HOW TO COMPLETE THIS TASK: Going through the entries below, count each line that holds "agent" and give only the total.

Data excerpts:
########

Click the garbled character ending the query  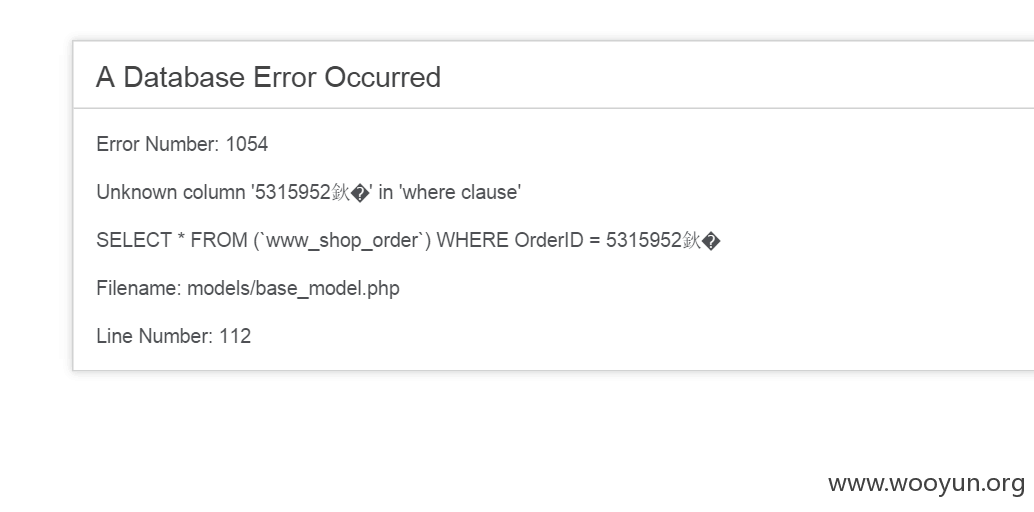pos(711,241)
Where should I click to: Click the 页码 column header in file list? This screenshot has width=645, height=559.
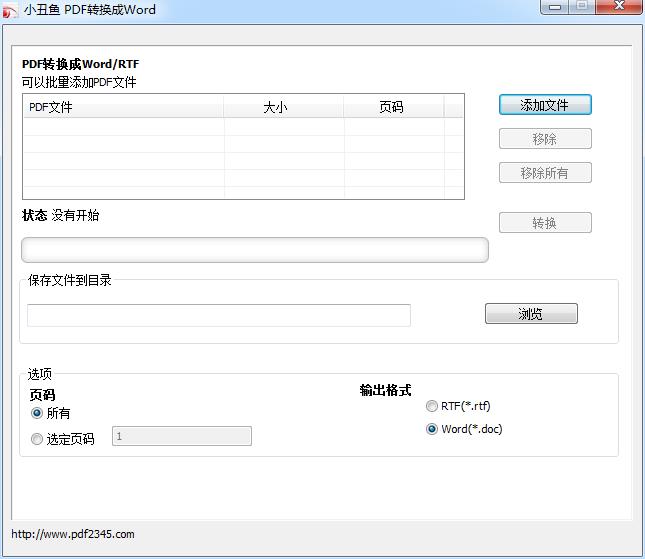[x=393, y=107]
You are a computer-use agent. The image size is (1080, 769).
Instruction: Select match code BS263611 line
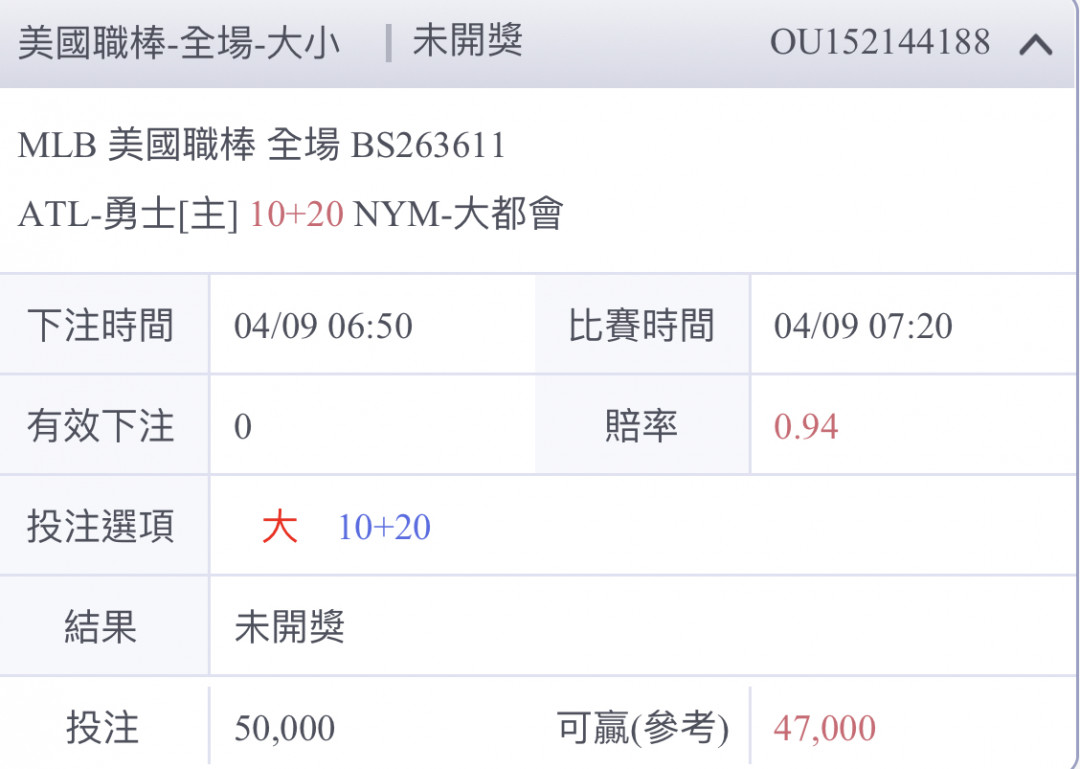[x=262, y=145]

########

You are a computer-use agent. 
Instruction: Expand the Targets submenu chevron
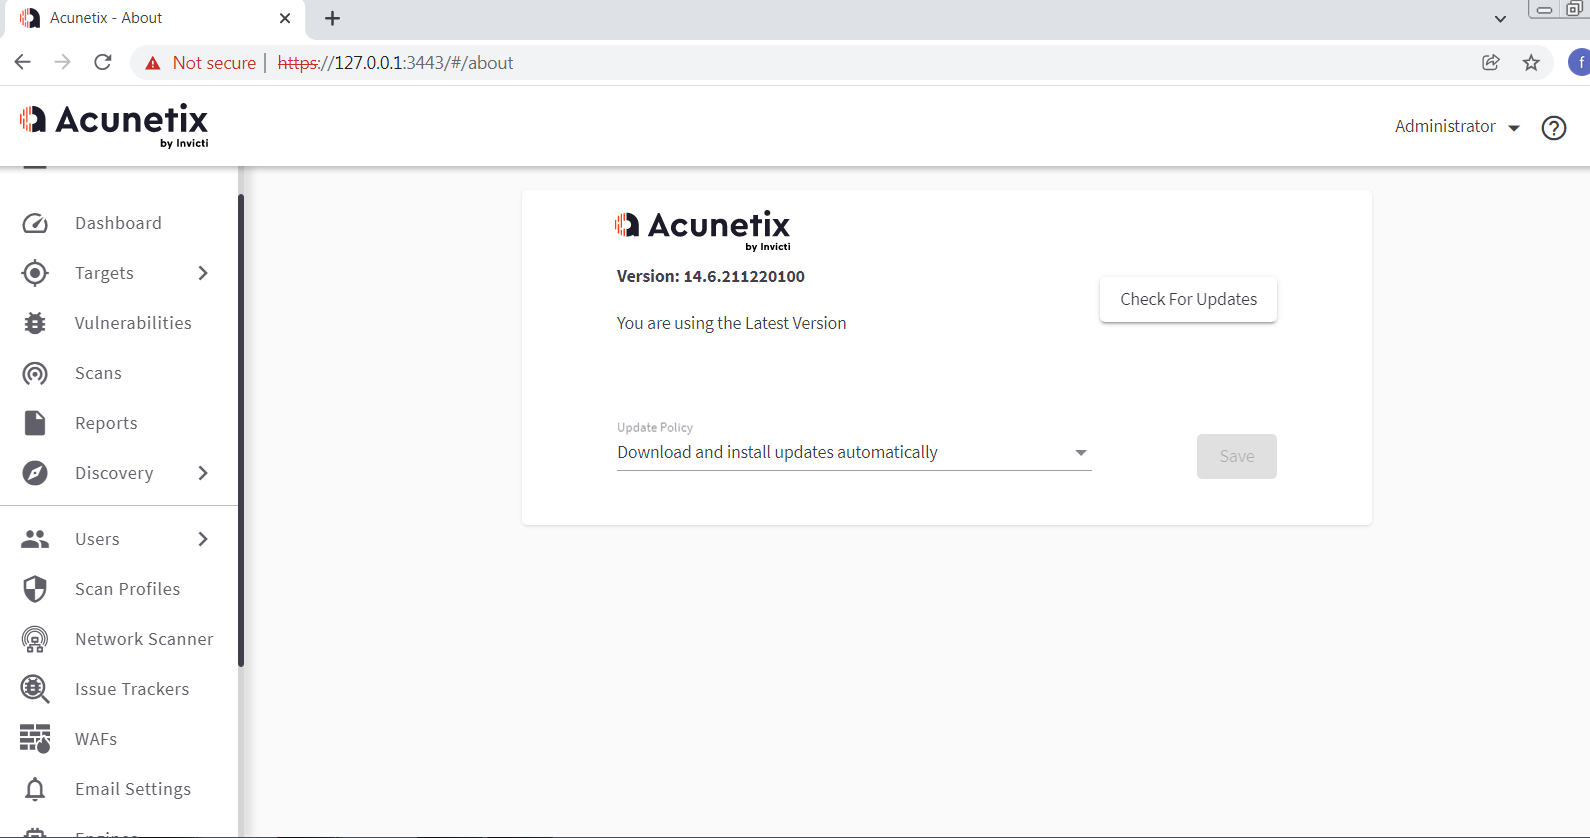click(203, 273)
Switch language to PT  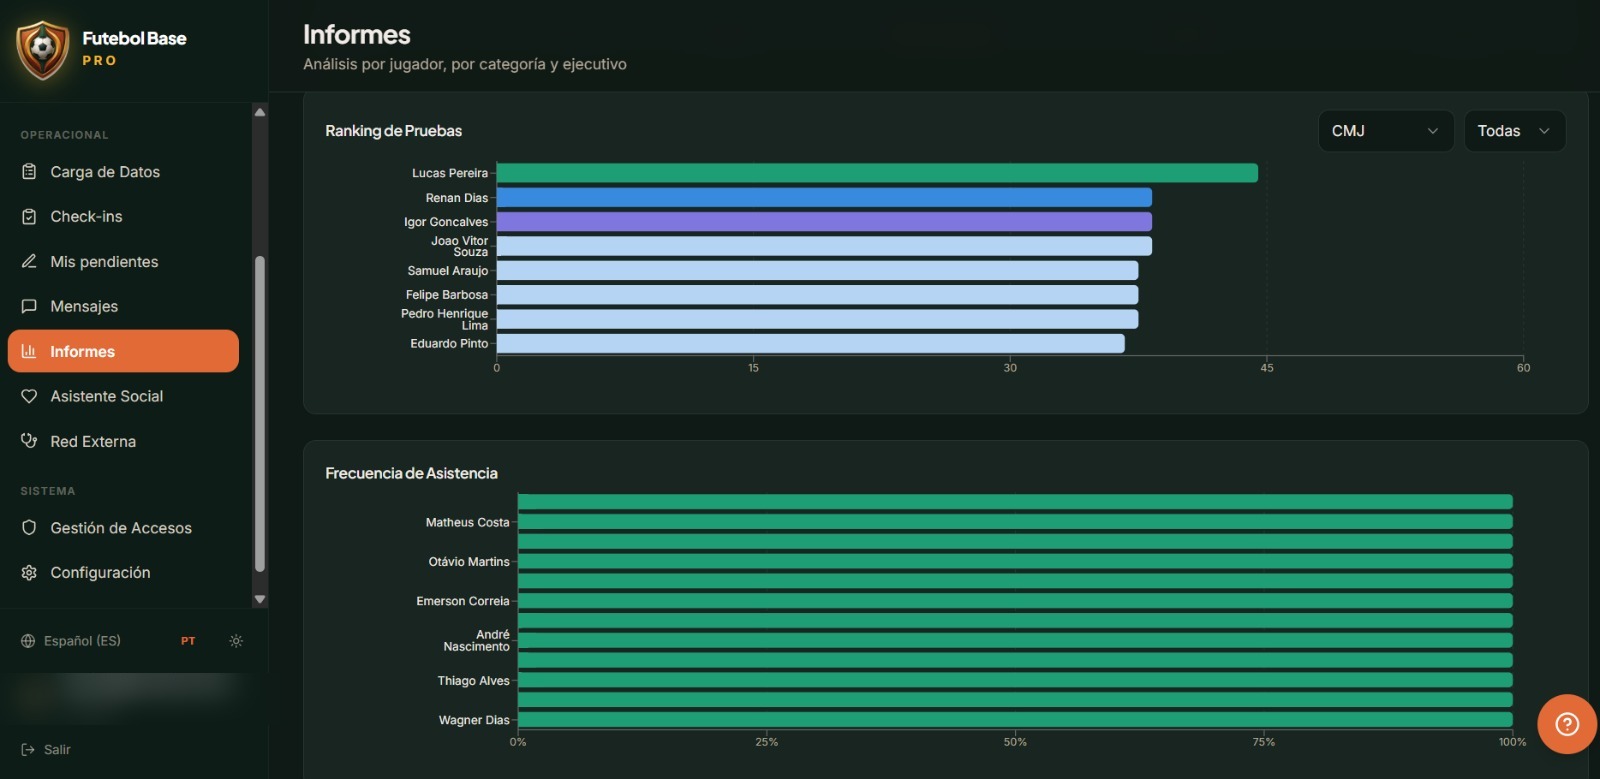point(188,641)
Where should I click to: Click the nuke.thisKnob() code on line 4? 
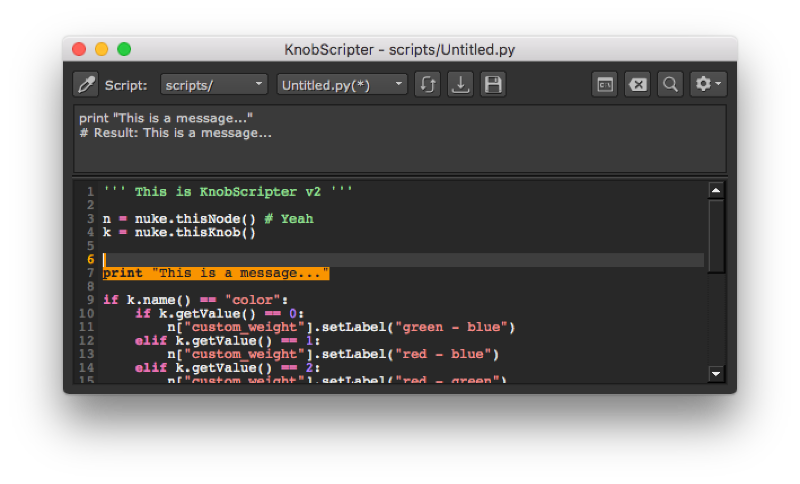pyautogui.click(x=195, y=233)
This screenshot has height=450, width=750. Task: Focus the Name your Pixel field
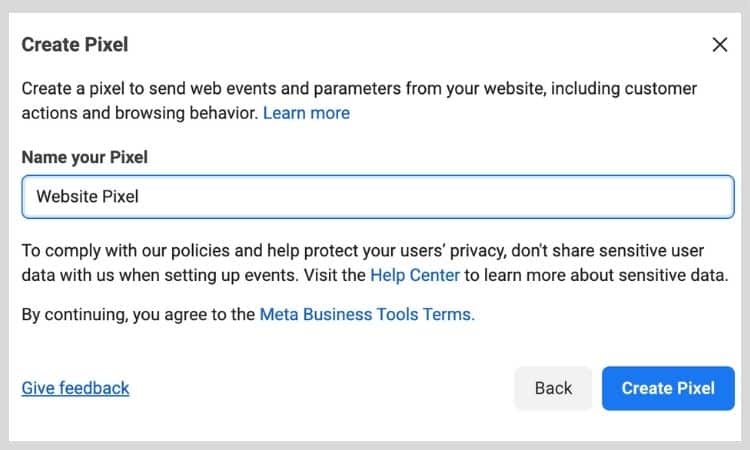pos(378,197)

########

TASK SOLUTION: 2